Alzheimer’s disease affects more than 5 million Americans, a number that’s expected to grow to 16 million by 2050. Early intervention can help to lessen the most debilitating symptoms, namely memory loss and problems with reading and organizing thoughts, but unfortunately, it remains one of the most challenging neurological disorders to detect. No specific test for Alzheimer’s exists.
There might be hope on the horizon, though. Researchers at the University of California at Berkeley’s Radiology & Biomedical Imaging Department and the Big Data in Radiology group (BDRAD, a multidisciplinary team of physicians and engineers studying radiology data science) describe in a newly published study an AI system that can predict Alzheimer’s disease from brain scans.

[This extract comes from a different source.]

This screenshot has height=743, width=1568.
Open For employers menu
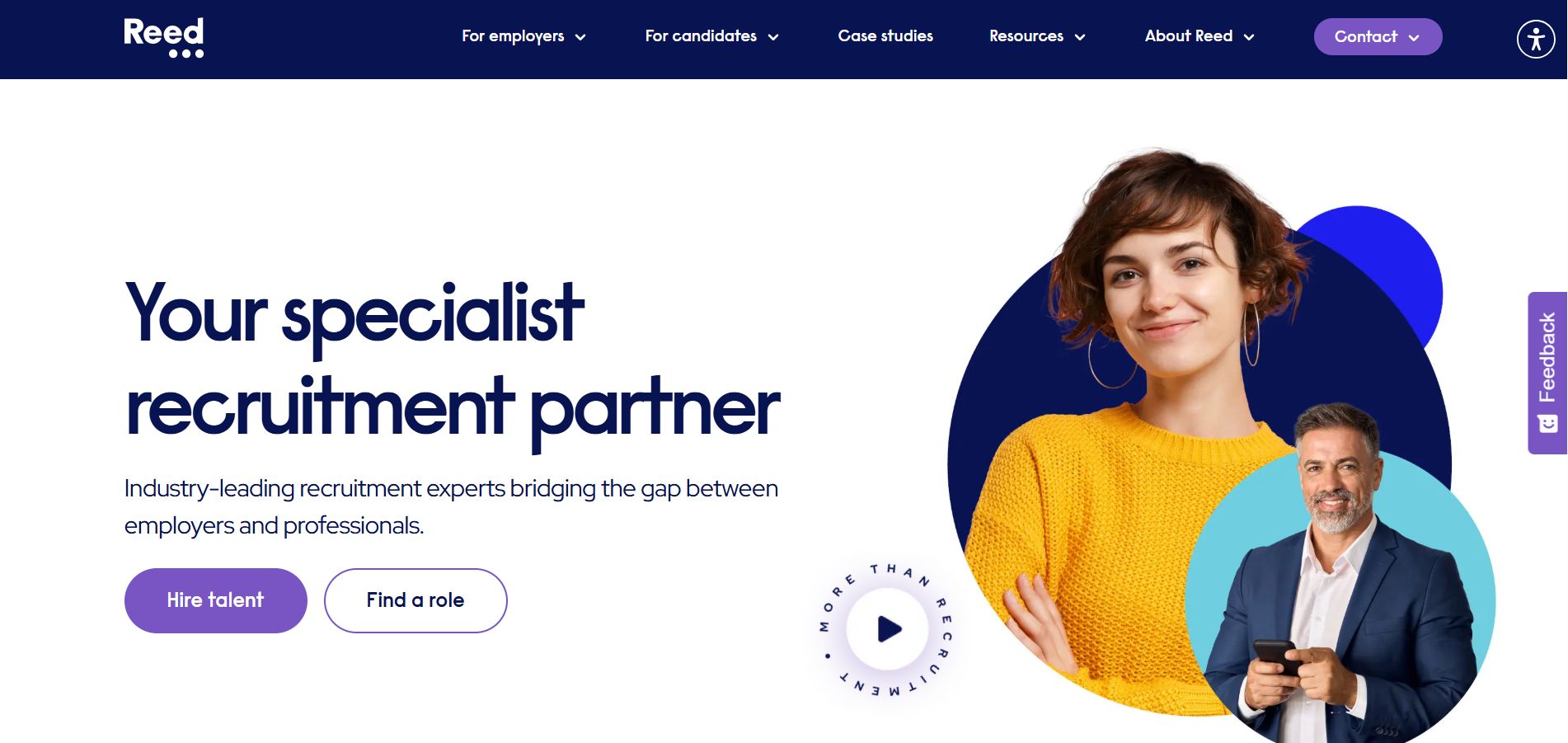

Their paper (A Deep Learning Model to Predict a Diagnosis of Alzheimer Disease Using 18F-FDG PET of the Brain”) was published in the journal Radiology this week.

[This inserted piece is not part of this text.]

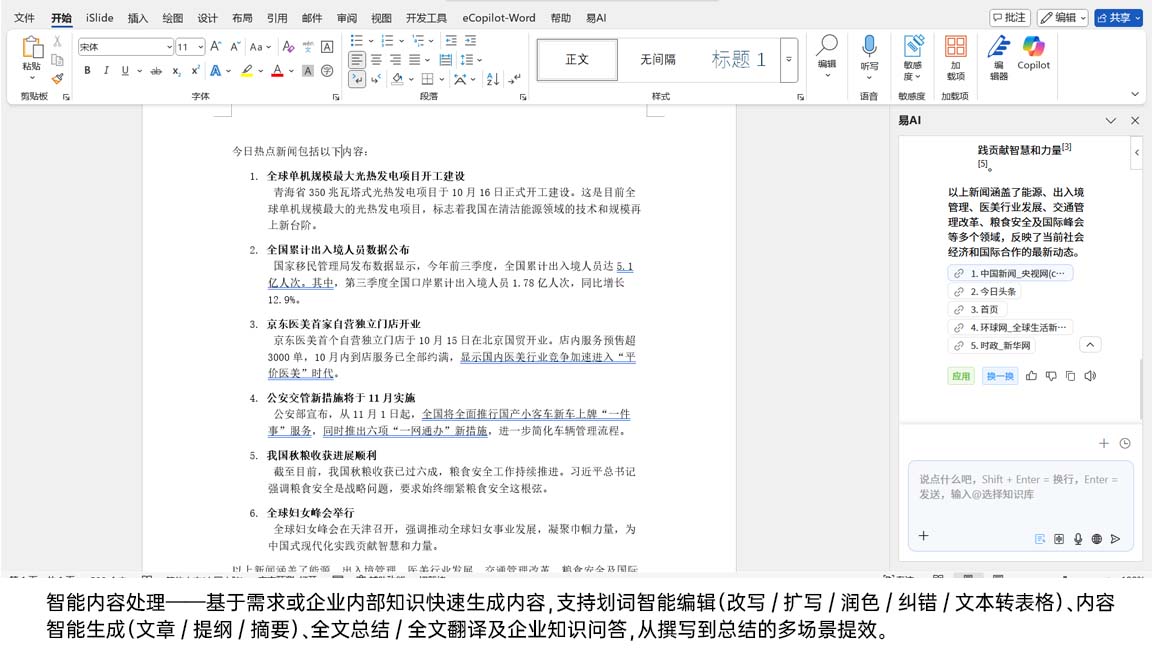Open the 插入 (Insert) ribbon tab
The width and height of the screenshot is (1161, 657).
pos(138,18)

“Differences in the pattern of glucose uptake in the brain are very subtle and diffuse,” Dr. Jae Ho Sohn, a coauthor, said. “People are good at finding specific biomarkers of disease, but metabolic changes represent a more global and subtle process.”

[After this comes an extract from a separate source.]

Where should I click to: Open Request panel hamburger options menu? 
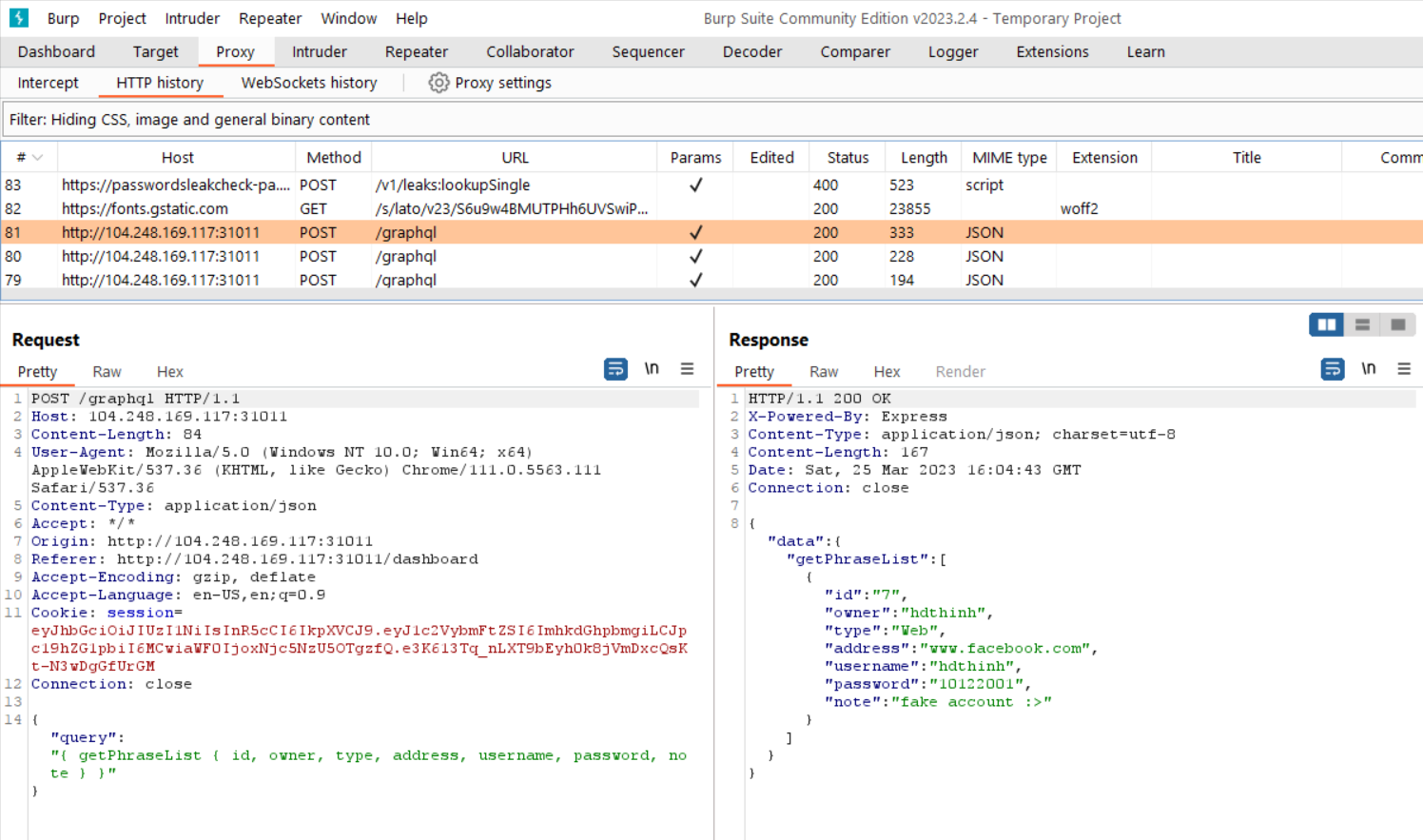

They aren’t the first to apply AI to Alzheimer’s disease research — scientists at Unlearn.AI, a startup that designs software tools for clinical research, earlier this year developed a system that predicts its progression. But the UC Berkeley team chose to focus on a chemical marker that hadn’t previously been used to train an AI model.
They trained a deep learning algorithm (layered mathematical functions that mimic the behavior of human neurons) on 18-F-fluorodeoxyglucose positron emission tomography (FDG-PET), a specialized imaging technique in which patients are injected with FDG, a radioactive glucose compound, which allows radiologists — and in this case, an AI system — to measure uptake in brain cells through PET scans. It’s an indicator of metabolic activity.
The researchers built a corpus from the Alzheimer’s Disease Neuroimaging Initiative (ADNI), a project database containing more than 2,100 FDG-PET brain images from 1,002 patients. (About 10 percent of the samples were set aside for validation.) After training on the dataset, the AI system could track minute changes in glucose uptake in certain regions of the brain that would be, under normal circumstances, difficult to detect.
In tests on a separate set of 40 imaging exams from 40 patients, the researchers’ AI system achieved 100 percent sensitivity at detecting Alzheimer’s an average of more than six years prior to the final diagnosis.
“We were very pleased with the algorithm’s performance,” Dr. Sohn said. “It was able to predict every single case that advanced to Alzheimer’s disease.”
The team cautioned that it’s early days — the test sample size was relatively small. But they believe the system could be used to complement the work of radiologists, and that it could serve as the foundation for AI that can identify patterns of beta-amyloid and tau protein buildup, abnormal protein clumps, and other biological markers associated with Alzheimer’s disease.